SB 1070 doesn’t only affect legal aliens, it can affect U.S. citizens. Under SB 1070, if an American born Caucasian player, who speaks perfect English, is asked to produce his driver’s license or other identification, and he does not have it, is he incarcerated? The answer is no. If an American born player of Hispanic decent, who speaks perfect English, is asked to produce the same identification, and does not have it, is he incarcerated? The answer is he could be under SB 1070’s reasonable suspicion standard. This is a clear equal protection violation.
I am of the opinion that SB 1070 will not withstand constitutional challenge. There have already been two lawsuits filed seeking to have the bill declared unconstitutional. In the unlikely event that legal intervention is unsuccessful, a referendum to overturn the law (in a state where the population is 30% Hispanic) is expected to be on the ballot no later than 2012. President Obama and Attorney General Eric Holder have both denounced the bill and questioned its constitutionality. Given that the federal government has the primary responsibility to deal with immigration matters, federal intervention is likely.
The Major League Baseball Players Association and the National Basketball Association Players Association have voiced their opposition to SB 1070, and should be lauded for wading into the political arena on such an important issue. The Phoenix Suns are wearing “Los Suns” jerseys in their playoff game against the San Antonio Spurs tonight in protest of the law. Both the Phoenix Suns and Arizona Diamondbacks, as organizations, have issued statements in opposition to SB 1070. It will be interesting to see what position Major League Baseball takes, if any, as they have not commented publically on the issue as of this date.

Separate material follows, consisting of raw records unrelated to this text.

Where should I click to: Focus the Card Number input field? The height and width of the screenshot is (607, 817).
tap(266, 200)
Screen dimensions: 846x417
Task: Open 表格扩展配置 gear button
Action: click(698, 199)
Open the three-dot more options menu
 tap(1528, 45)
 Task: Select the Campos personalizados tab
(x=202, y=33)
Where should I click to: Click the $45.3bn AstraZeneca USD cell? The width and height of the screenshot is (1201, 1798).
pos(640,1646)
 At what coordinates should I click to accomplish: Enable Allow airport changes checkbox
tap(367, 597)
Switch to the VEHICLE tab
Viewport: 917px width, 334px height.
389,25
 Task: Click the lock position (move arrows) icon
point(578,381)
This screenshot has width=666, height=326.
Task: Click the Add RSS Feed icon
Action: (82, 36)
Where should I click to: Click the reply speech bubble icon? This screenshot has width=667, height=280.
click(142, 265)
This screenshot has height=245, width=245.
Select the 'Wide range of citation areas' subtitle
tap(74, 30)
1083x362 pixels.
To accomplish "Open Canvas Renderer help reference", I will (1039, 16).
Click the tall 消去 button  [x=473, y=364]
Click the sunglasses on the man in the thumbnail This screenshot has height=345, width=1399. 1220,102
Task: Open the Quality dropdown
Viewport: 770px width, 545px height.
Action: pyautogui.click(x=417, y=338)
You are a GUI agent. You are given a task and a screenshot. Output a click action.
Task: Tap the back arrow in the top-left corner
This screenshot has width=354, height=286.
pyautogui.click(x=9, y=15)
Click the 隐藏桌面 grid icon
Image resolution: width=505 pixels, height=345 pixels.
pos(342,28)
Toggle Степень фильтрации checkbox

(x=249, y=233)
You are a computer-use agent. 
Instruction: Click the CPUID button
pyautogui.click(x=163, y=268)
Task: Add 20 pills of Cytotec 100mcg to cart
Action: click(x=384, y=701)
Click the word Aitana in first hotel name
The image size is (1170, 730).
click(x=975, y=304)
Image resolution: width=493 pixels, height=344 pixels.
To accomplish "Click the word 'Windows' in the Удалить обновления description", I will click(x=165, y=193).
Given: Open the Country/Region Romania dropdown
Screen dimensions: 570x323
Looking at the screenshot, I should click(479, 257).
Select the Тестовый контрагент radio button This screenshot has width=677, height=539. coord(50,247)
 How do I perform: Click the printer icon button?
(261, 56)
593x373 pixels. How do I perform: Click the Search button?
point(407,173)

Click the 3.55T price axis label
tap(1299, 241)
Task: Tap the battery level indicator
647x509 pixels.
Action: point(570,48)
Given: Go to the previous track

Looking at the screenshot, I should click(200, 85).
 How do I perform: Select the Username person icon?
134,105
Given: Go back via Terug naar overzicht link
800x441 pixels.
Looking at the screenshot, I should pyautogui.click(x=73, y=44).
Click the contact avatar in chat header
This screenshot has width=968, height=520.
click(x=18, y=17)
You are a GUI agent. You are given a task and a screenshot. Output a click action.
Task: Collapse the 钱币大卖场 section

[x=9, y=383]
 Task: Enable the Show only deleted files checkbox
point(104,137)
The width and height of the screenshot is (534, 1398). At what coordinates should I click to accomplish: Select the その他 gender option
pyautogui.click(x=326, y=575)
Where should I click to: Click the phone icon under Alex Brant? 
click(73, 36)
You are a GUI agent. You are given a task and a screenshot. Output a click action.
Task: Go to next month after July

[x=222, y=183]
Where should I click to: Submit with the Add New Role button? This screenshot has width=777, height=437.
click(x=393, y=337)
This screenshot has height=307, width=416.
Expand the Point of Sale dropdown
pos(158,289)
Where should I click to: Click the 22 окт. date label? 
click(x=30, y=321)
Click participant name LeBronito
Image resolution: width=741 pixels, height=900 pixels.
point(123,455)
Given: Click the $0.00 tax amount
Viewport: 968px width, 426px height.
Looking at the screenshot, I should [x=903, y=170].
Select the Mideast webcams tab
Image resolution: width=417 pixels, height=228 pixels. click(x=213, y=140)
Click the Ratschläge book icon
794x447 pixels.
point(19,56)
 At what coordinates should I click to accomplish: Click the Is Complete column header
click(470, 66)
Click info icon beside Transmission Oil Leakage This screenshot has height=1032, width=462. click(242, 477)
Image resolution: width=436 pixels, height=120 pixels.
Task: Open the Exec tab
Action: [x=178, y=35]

MLB’s position will be of some import, as many opponents of the law have called upon MLB to move the 2011 All-Star game, currently scheduled for Phoenix. As an aside, the National Football League pulled the 1993 Super Bowl from Phoenix as a result of Arizona’s failure to recognize Martin Luther King Day as an official state holiday. Tempe was selected as the host of the 1996 Super Bowl, only after Arizona finally recognized MLK Day as an official state holiday.
As Billy Hunter, the NBAPA executive director said:
“Any attempt to encourage, tolerate or legalize racial profiling is offensive and incompatible with basic notions of fairness and equal protection. A law that unfairly targets one group is ultimately a threat to all.”